With my best pseudo-ASCII-art skills, here is a map where the links are { 6↦2, 4↦2, 3↦0, 2↦1 } and the canonical representatives are { 5, 1, 0 }:

  6   5   4   3   2   1   0   element
  ↓   ↓   ↓   ↓   ↓   ↓   ↓
               /‾‾‾‾‾‾‾‾‾↘
[ 4 ; 0 ; 2 ; 3 ; 1 ; 0 ; 0 ] map
   \       \____↗↗ \_↗
    \___________/

The motivation is that the invariant discussed above is then enforced structurally. Hence, there is hope that find could actually be defined by structural induction (on the structure of the list), and have termination for free.

---

A related paper is: Sylvain Conchon and Jean-Christophe Filliâtre. A Persistent Union-Find Data Structure. In ACM SIGPLAN Workshop on ML.

It describes the implementation of an efficient union-find data structure in ML, that is persistent from the user perspective, but uses mutation internally. What may be more interesting for you, is that they prove it correct in Coq, which implies that they have a Coq model for union-find. However, this model reflects the memory store for the imperative program that they seek to prove correct. I’m not sure how applicable it is to your problem.

Answer 2

Maëlan has a good answer, but for an even simpler and more inefficient disjoint set data structure, you can just use functions to nat to represent them. This avoids any termination stickiness. In essence, the preimages of any total function form disjoint sets over the domain.
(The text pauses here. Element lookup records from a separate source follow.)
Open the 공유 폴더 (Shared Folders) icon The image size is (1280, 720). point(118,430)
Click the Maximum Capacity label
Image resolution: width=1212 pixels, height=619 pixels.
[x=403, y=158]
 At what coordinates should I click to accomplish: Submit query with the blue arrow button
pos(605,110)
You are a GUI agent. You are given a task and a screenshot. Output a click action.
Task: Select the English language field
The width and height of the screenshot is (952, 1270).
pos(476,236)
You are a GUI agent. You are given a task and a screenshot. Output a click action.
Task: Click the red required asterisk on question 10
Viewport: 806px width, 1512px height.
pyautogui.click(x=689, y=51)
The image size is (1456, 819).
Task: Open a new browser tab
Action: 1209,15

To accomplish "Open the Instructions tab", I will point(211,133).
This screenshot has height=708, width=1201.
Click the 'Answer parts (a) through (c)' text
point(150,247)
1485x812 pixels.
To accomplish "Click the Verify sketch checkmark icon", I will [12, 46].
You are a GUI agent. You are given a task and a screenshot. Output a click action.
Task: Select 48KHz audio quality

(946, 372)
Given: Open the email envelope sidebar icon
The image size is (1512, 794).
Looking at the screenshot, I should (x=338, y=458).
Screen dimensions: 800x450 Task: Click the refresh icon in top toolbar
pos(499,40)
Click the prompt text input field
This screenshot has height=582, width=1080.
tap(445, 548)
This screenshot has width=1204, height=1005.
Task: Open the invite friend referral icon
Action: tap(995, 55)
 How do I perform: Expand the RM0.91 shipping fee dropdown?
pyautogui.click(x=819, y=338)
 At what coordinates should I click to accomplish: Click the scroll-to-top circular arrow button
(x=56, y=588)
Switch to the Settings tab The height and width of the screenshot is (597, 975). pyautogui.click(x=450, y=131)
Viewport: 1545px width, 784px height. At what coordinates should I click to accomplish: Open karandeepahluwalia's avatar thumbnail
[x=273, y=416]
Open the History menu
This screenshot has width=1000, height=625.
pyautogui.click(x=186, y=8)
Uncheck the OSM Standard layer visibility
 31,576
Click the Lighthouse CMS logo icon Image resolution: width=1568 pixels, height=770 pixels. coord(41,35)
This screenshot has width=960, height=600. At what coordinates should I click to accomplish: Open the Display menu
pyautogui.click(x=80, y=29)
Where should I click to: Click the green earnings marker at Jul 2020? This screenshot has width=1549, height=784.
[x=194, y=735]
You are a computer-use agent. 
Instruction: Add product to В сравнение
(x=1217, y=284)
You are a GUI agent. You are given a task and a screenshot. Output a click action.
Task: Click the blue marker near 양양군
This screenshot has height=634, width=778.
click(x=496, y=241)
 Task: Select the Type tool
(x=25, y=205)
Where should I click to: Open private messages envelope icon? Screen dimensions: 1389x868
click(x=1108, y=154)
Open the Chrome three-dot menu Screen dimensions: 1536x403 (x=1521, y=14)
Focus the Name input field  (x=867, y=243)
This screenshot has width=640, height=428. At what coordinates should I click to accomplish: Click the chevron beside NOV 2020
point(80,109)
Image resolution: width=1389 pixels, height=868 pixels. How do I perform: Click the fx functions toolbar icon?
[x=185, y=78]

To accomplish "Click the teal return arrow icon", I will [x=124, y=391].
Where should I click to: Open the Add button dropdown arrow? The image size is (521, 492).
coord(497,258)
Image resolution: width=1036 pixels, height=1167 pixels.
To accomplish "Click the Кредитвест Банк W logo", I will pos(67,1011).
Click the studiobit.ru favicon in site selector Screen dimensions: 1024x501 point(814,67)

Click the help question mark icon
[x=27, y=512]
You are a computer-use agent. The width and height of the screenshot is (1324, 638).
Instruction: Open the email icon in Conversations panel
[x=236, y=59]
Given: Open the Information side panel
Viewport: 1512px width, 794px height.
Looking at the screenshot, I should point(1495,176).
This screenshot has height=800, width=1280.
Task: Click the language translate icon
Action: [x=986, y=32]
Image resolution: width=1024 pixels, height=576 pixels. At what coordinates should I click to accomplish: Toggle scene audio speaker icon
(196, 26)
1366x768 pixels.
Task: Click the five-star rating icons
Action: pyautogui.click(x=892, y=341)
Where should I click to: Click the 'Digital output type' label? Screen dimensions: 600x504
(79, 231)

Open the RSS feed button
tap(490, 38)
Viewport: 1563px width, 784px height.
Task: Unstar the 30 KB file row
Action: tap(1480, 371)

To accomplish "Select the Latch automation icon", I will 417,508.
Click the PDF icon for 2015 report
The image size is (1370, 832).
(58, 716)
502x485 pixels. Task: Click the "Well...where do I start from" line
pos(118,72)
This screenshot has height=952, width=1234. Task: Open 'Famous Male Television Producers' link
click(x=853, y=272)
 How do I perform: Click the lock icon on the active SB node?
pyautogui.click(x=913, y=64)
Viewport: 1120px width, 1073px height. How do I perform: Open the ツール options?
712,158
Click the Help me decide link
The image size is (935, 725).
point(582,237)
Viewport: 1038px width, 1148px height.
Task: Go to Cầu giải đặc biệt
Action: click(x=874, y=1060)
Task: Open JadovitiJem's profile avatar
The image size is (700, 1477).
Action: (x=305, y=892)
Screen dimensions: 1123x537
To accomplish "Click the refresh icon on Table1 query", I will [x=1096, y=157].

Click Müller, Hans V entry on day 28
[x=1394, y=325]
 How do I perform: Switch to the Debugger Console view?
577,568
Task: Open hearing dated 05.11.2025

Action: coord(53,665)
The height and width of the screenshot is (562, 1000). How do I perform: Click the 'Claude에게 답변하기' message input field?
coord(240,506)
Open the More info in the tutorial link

Another way of looking at this is as representing any disjoint set G as the curried application find_root G : nat -> nat since find_root is the essential interface that disjoint sets provide. This is also analogous to using functions to represent Maps in Coq like in Software Foundations. https://softwarefoundations.cis.upenn.edu/lf-current/Maps.html

Require Import Arith.
Search eq_nat_decide.
(* disjoint set *)
Definition ds := nat -> nat.
Definition init_ds : ds := fun x => x.
Definition find_root (g : ds) x := g x.
Definition in_same_set (g : ds) x y := 
    eq_nat_decide (g x) (g y).
Definition union (g : ds) x y : ds := 
    fun z =>
    if in_same_set g x z
    then find_root g y
    else find_root g z.

You can also make it generic over the type held in the disjoint set like so

Definition ds (a : Type) := a -> nat.
Definition find_root {a} (g : ds a) x := g x.
Definition in_same_set {a} (g : ds a) x y := 
    eq_nat_decide (g x) (g y).
Definition union {a} (g : ds a) x y : ds a := 
    fun z =>
    if in_same_set g x z
    then find_root g y
    else find_root g z.

To initialize the disjoint set for a particular a, you need an Enum instance for your type a basically.

Definition init_bool_ds : ds bool := fun x => if x then 0 else 1.

You may want to trade out eq_nat_decide for eqb or some other roughly equivalent thing depending on your proof style and needs.